Equilibrium Index is the index at which the sum of all elements before the index is the same as the sum of all elements after the index.

For array arr[] of size n, the equilibrium index is e such that,

sum (arr[0… e-1] ) = sum (arr[e… n-1])

## Let’s take an example to understand the problem,

Input: arr[] = {5, 1, 2, 8, 3, 4, 1}

Output: 3

Explanation:

arr[0] +  arr[1] + arr[2] = arr[4] + arr[5] + arr[6]

=> 5 + 1 + 2 = 3 + 4 + 1

=> 8 = 8

## Solution Approach:

A simple approach would be finding the element by continuously checking weather any element of the array can be an equilibrium number.

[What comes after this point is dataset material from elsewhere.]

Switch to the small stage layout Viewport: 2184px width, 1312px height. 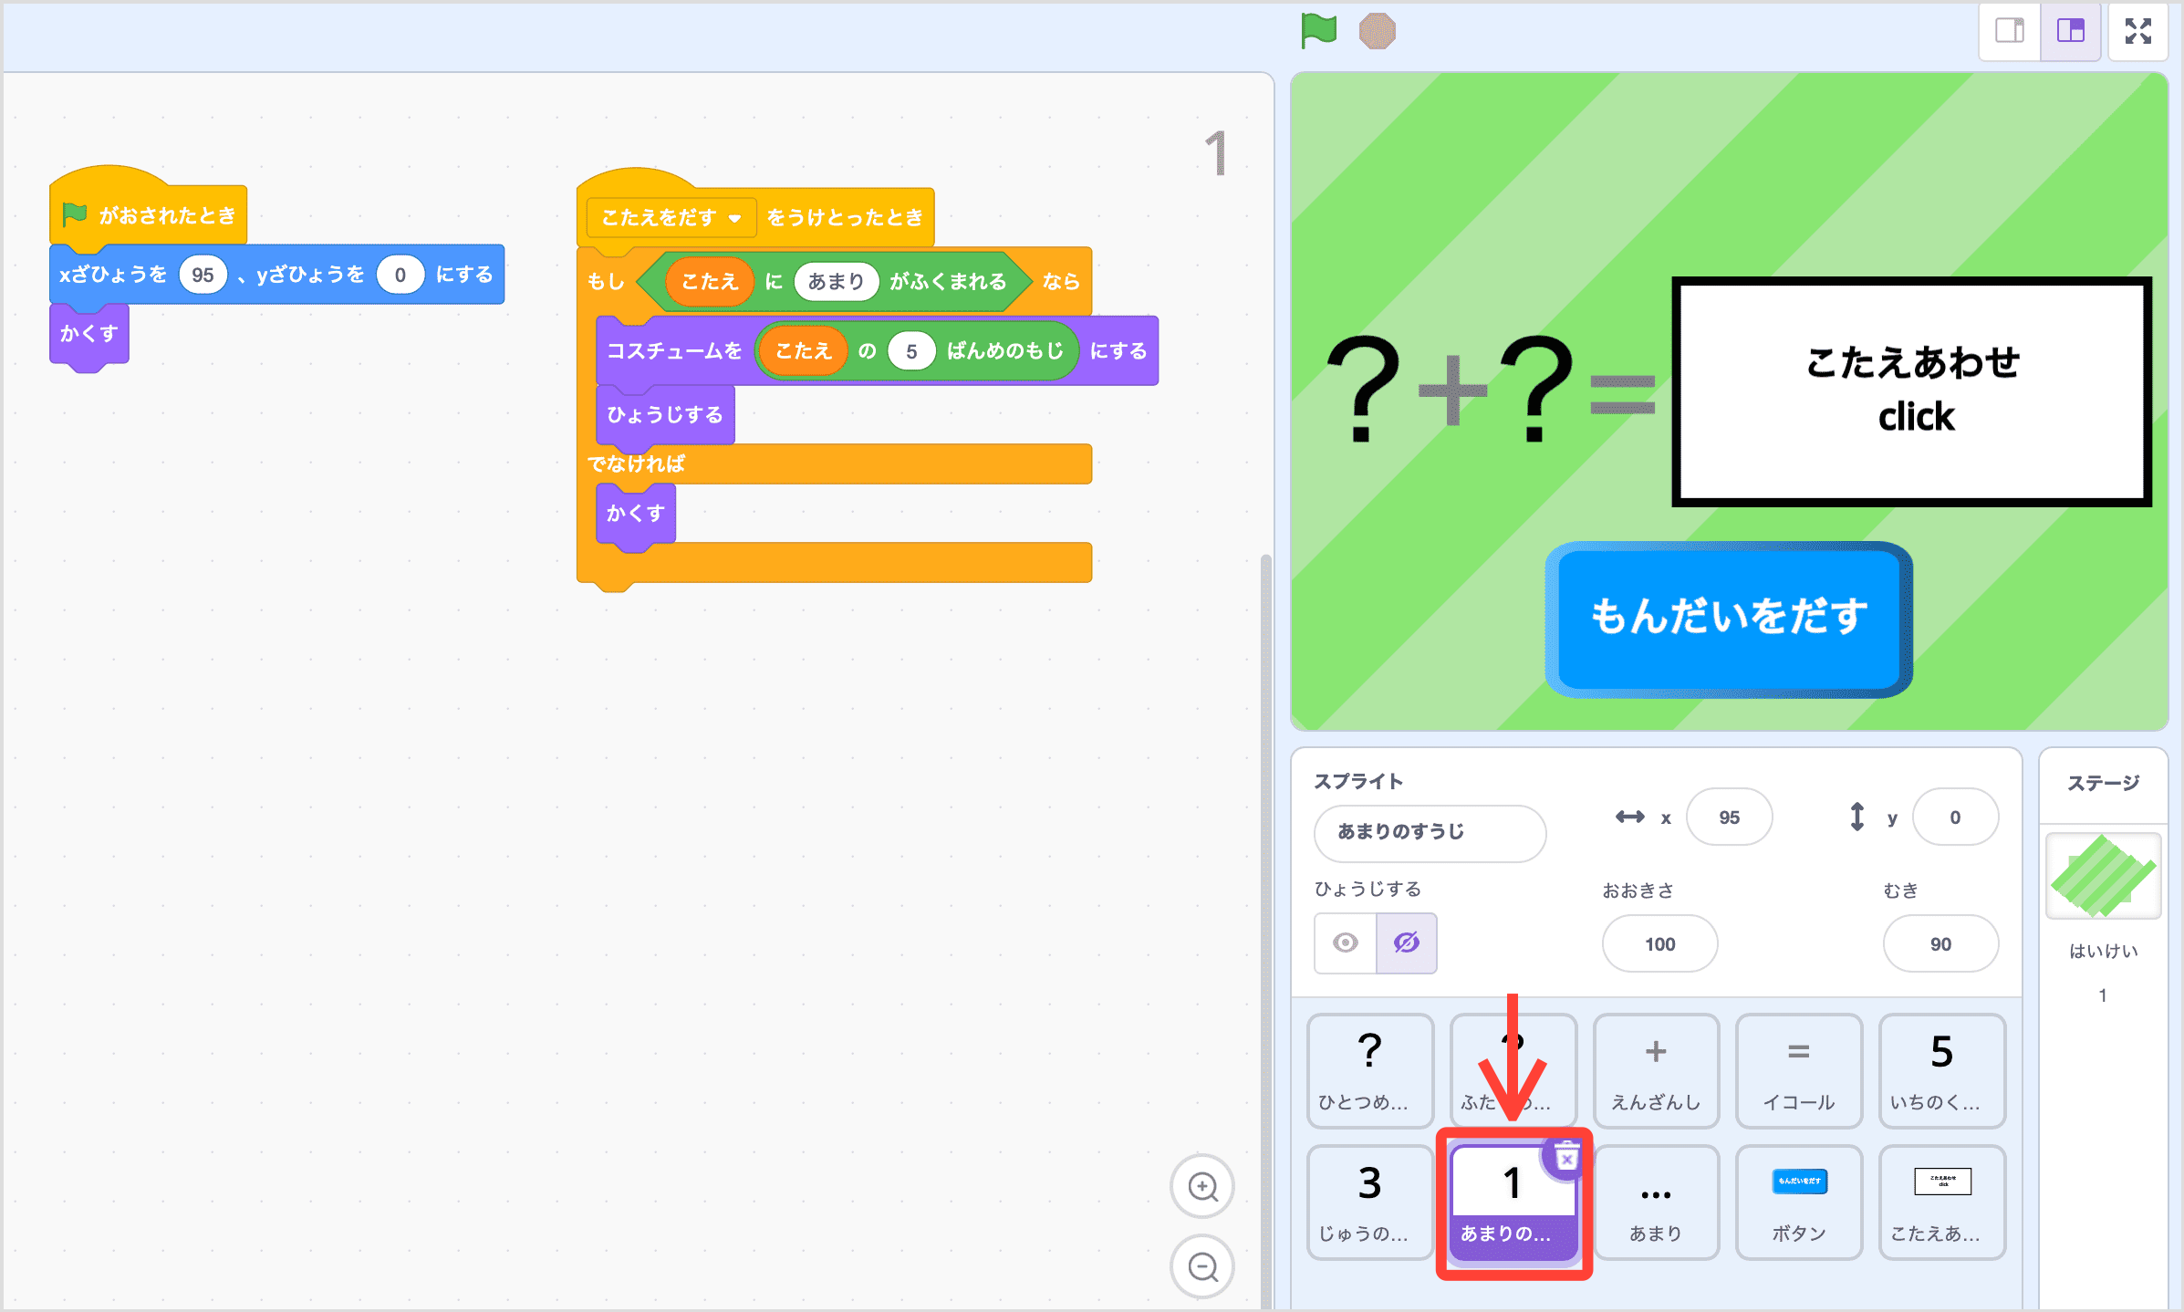[x=2009, y=30]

For this we will use nested loops. The outer to iterate over the elements of elements of the array. And the inner will be checking whether any element of the array can be made the equilibrium number or not.

## Example

Live Demo

#include <bits/stdc++.h>
using namespace std;

int findEquilibriumIndex(int arr[], int n)
{
int prevSum, nextSum;

for (int i = 0; i < n; ++i) {

prevSum = 0;
for (int j = 0; j < i; j++)
prevSum += arr[j];
nextSum = 0;
for (int j = i + 1; j < n; j++)
nextSum += arr[j];

if (prevSum == nextSum)
return i;
}
return -1;
}

int main() {

int arr[] = {5, 1, 2, 8, 3, 4, 1};
int n = sizeof(arr) / sizeof(arr[0]);
cout<<"The equilibrium index is "<<findEquilibriumIndex(arr, n);
return 0;
}

## Output −

The equilibrium index is 3
Updated on 22-Jan-2021 12:59:42